[Records for the exercise]
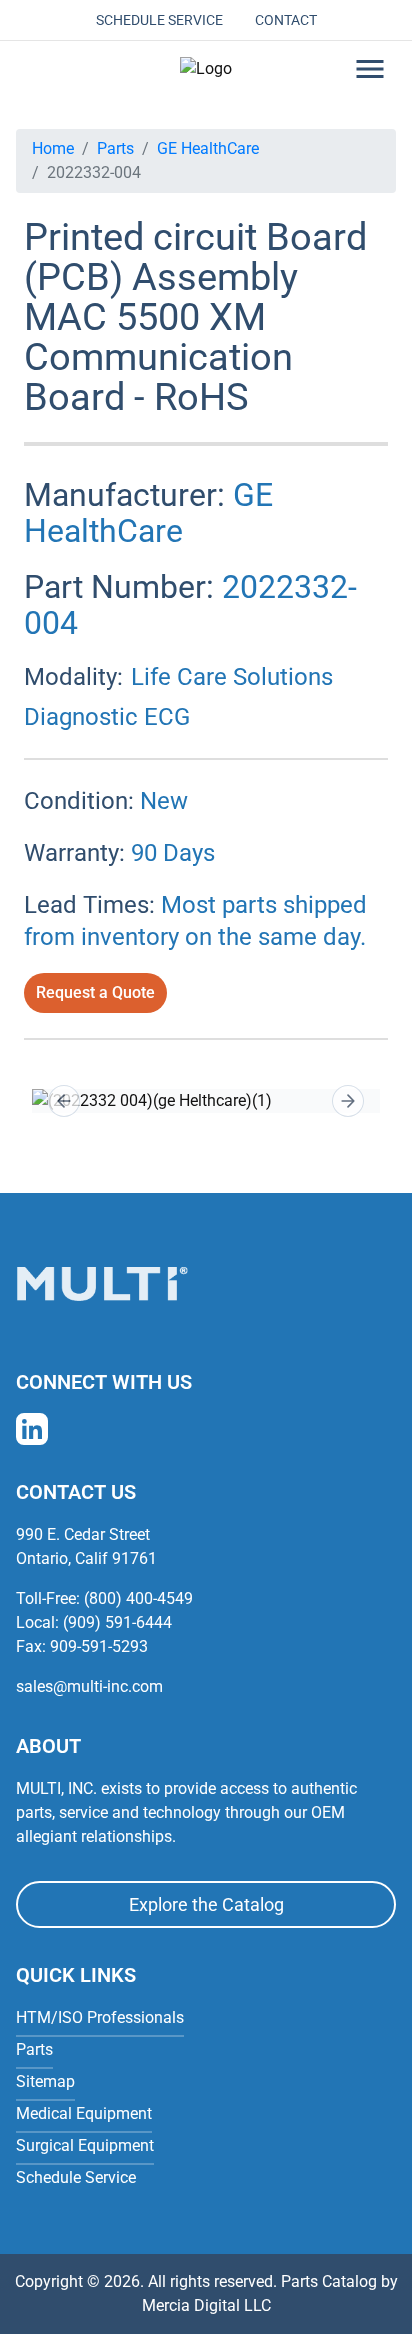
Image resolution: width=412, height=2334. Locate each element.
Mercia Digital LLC (206, 2305)
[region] (206, 1101)
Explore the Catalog (206, 1904)
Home (53, 148)
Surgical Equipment (85, 2145)
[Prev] (64, 1101)
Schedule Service (159, 20)
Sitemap (45, 2081)
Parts (115, 148)
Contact (286, 20)
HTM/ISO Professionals (100, 2017)
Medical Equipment (84, 2113)
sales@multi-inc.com (89, 1686)
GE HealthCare (208, 148)
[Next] (348, 1101)
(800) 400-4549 (138, 1598)
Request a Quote (95, 992)
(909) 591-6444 (117, 1622)
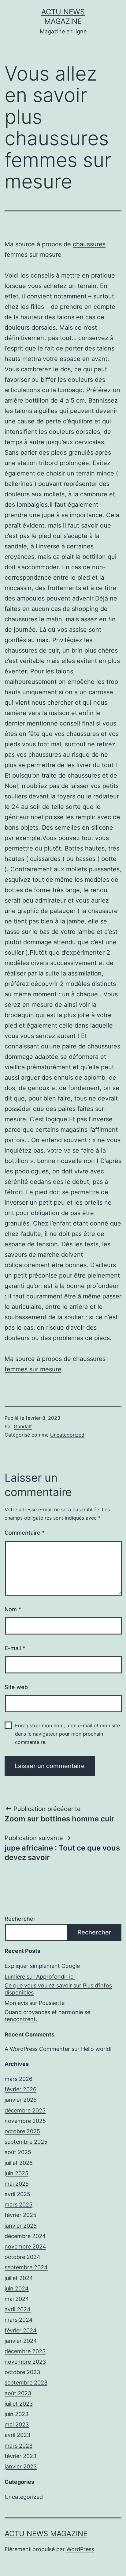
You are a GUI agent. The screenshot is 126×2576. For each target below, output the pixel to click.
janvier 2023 (21, 2466)
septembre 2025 (26, 2141)
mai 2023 (17, 2424)
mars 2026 (18, 2079)
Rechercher (20, 1918)
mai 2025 (17, 2183)
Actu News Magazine (46, 2533)
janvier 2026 (21, 2100)
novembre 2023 (25, 2361)
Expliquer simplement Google (42, 1966)
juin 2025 (16, 2173)
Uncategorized (67, 1435)
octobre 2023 (22, 2372)
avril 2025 (17, 2194)
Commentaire (25, 1532)
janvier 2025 (21, 2225)
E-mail (15, 1648)
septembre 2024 (26, 2267)
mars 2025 (18, 2204)
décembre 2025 (25, 2110)
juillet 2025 (19, 2163)
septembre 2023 (26, 2382)
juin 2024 (17, 2288)
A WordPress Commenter (37, 2049)
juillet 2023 (19, 2403)
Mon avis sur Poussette (35, 2003)
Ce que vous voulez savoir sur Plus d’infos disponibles (58, 1989)
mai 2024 (17, 2299)
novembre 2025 (25, 2121)
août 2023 (18, 2393)
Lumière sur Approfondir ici (40, 1976)
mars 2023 (18, 2445)
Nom (13, 1609)
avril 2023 (17, 2435)
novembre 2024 (25, 2246)
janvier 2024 (21, 2341)
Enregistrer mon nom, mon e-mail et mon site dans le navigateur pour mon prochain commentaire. (67, 1733)
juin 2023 (16, 2414)
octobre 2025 (22, 2131)
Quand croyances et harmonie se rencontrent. (47, 2015)
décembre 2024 (25, 2236)
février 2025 (20, 2215)
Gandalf (23, 1426)
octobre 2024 (22, 2257)
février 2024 (21, 2330)
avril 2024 (18, 2309)
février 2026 (20, 2089)
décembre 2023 (25, 2351)
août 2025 (18, 2152)
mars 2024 (19, 2320)
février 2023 (20, 2456)
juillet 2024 (19, 2278)
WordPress (80, 2549)
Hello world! (96, 2049)
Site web (16, 1687)
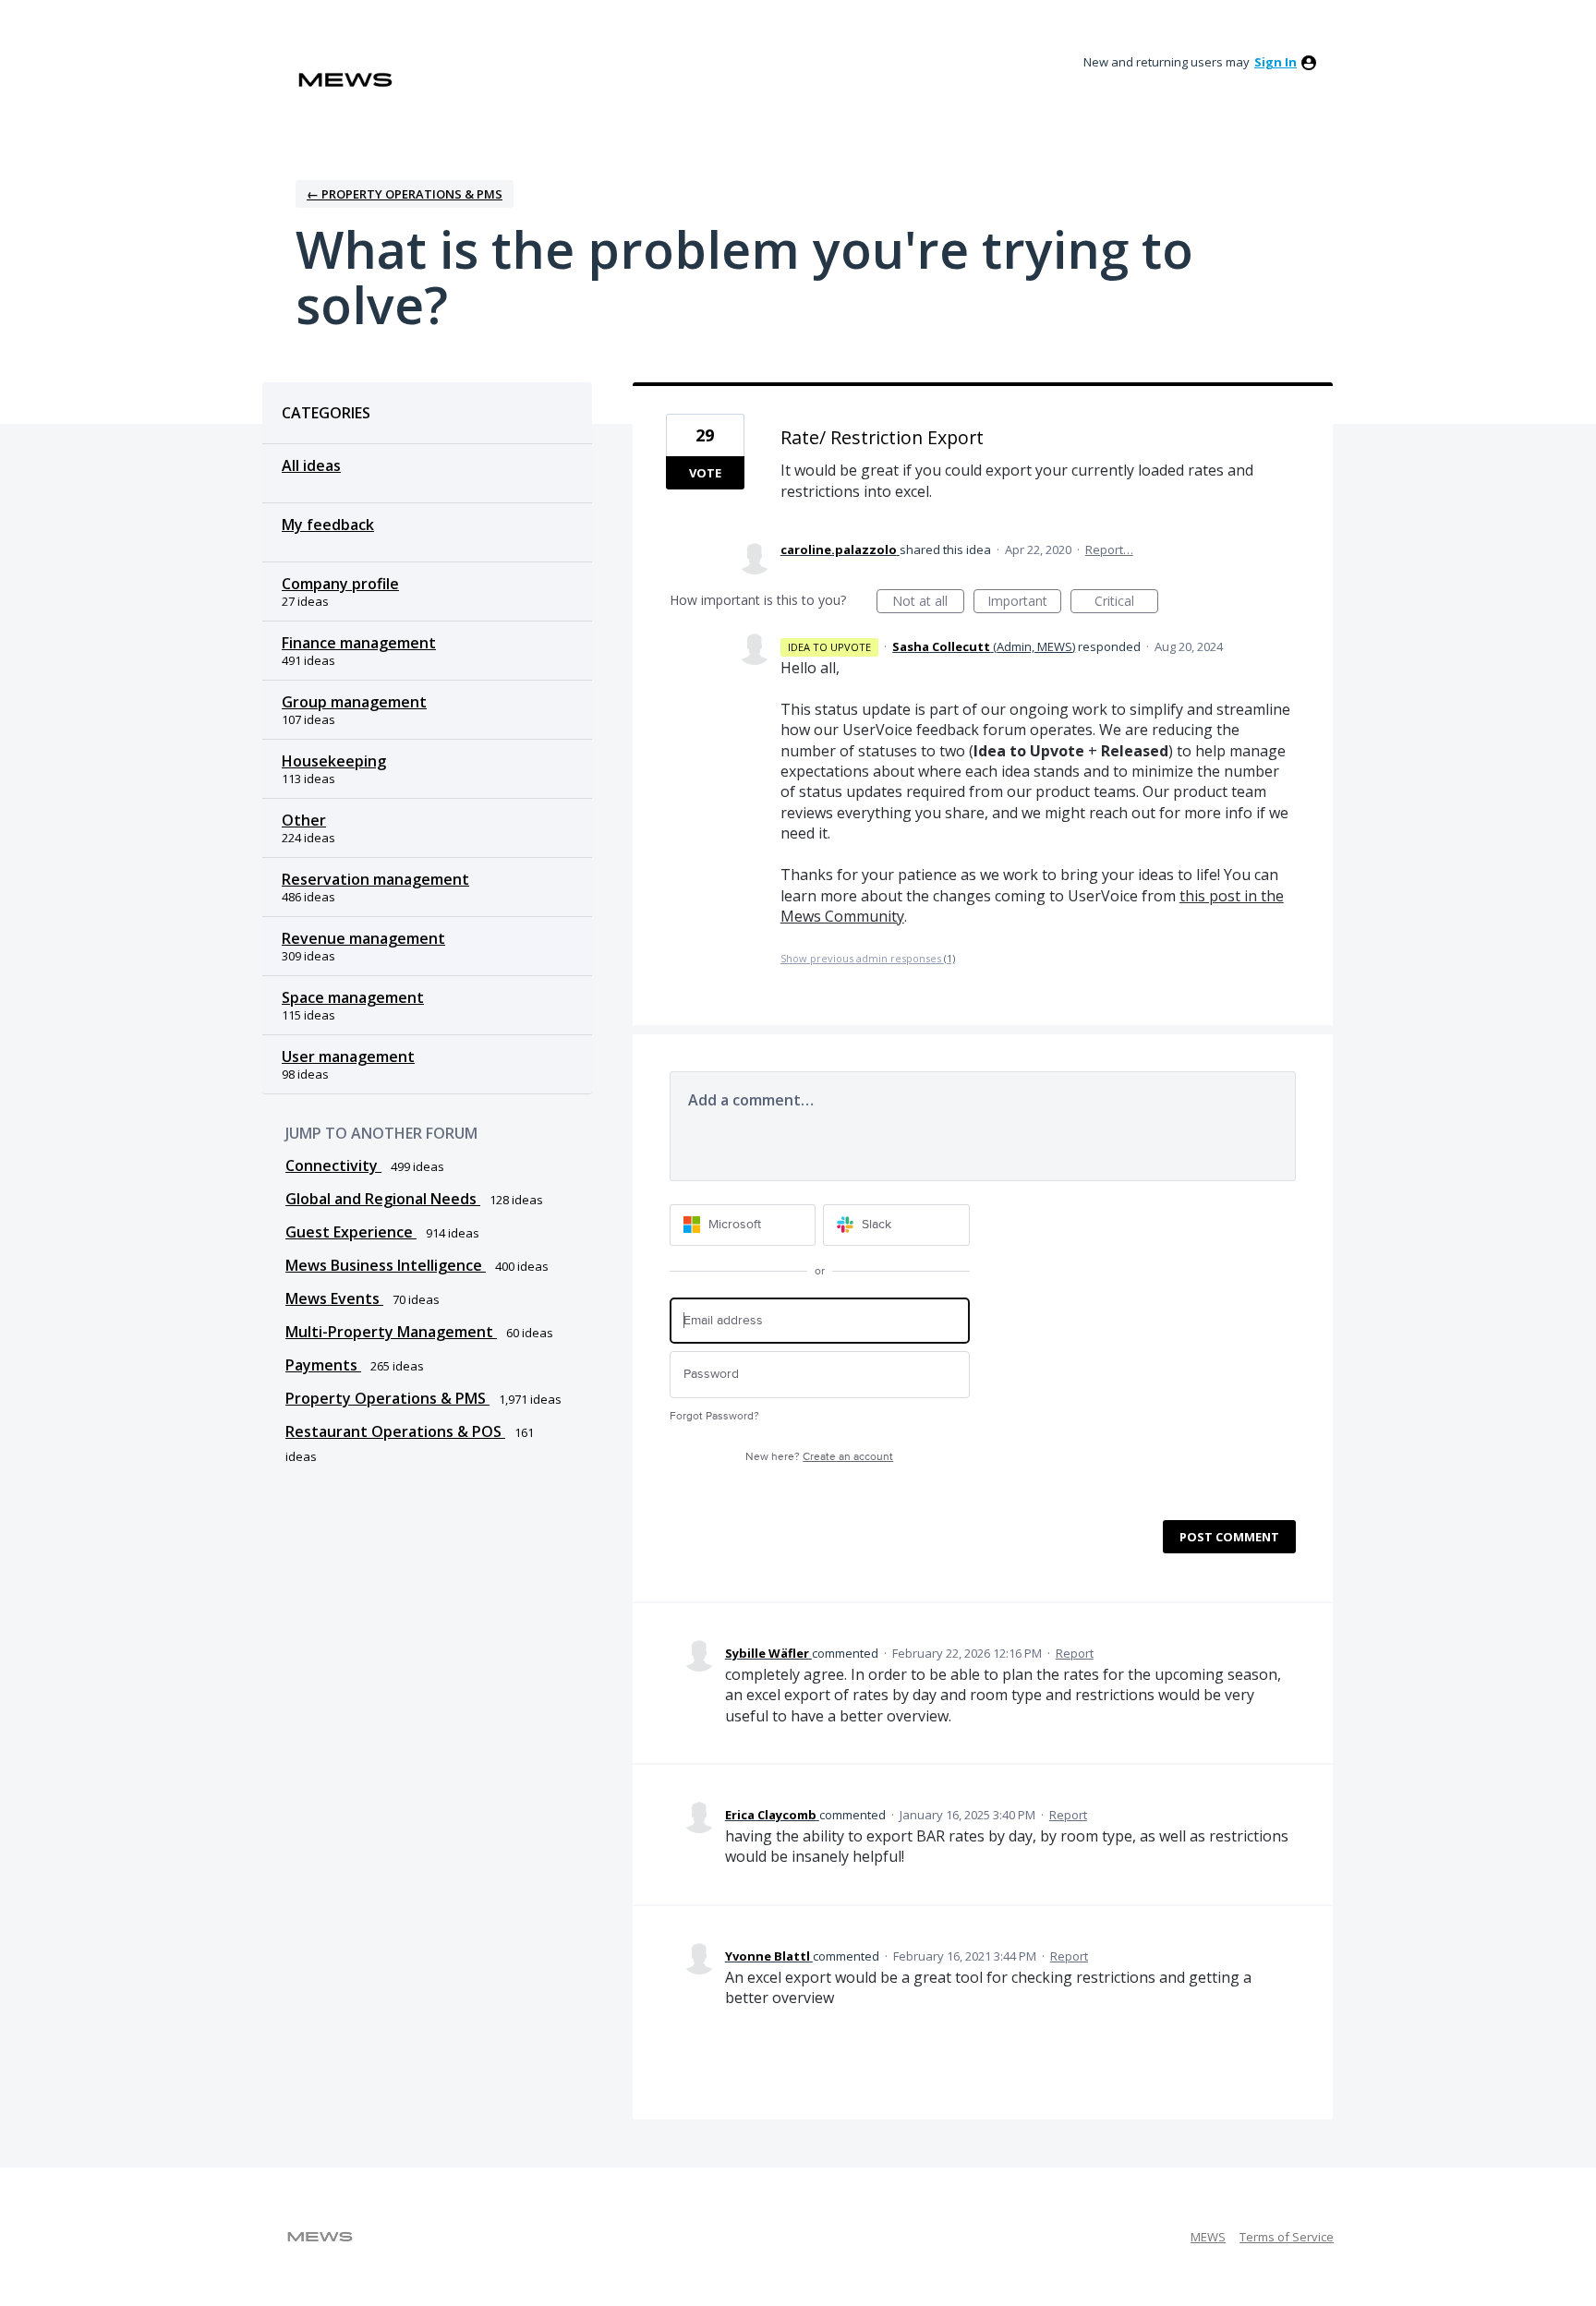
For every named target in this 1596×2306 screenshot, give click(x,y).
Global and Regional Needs (382, 1199)
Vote (705, 473)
[/Records for the exercise]
• _Work item_
Within the records above, count the lines that include the string "screenshot"; state the number and nothing else.

• _Answer for the task_
2